Tierney Sutton was born in Omaha, Nebraska on June 28, 1963. A choirgirl as a child, she attended Nicolet High School in Milwaukee, Wisconsin. She matriculated through Wesleyan University where she was introduced to jazz and then went on to Berklee College of Music. The singer took a semi-finalist slot in 1998 in the Thelonious Monk Jazz Vocal Competition, and received an Indie Award nomination for Best Jazz Vocal Album for her 1999 debut recording.

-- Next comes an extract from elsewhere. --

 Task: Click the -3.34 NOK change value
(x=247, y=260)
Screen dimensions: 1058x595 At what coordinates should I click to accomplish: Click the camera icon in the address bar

Versatile in the studio and on stage, the three-time Grammy Nominee for “Best Jazz Vocal Album”, has fronted the Tierney Sutton Band for the past 16 years. The group is an incorporated unit that makes all musical and business decisions together, tours worldwide and has played such prestigious venues as Carnegie Hall, the Hollywood Bowl and Jazz at Lincoln Center.

She has lent her voice to films like The Cooler with Alec Baldwin and William H. Macy; Twisted with Samuel L. Jackson, Andy Garcia and Ashley Judd; and an indie titled Blue In Green. Her voice has been heard on commercials for BMW, Dodge, J.C. Penny and Coca-Cola. Tierney has also been performing in a trio format with flautist Hubert Laws and guitarist Larry Koonse.

Sutton also wears an educator’s hat having taught in the Jazz Studies Department at the University of Southern California for 11 years and since 2008 has been the Vocal Department Chair at Los Angeles Music Academy in Pasadena, California. She continues to give workshops and clinics throughout the world.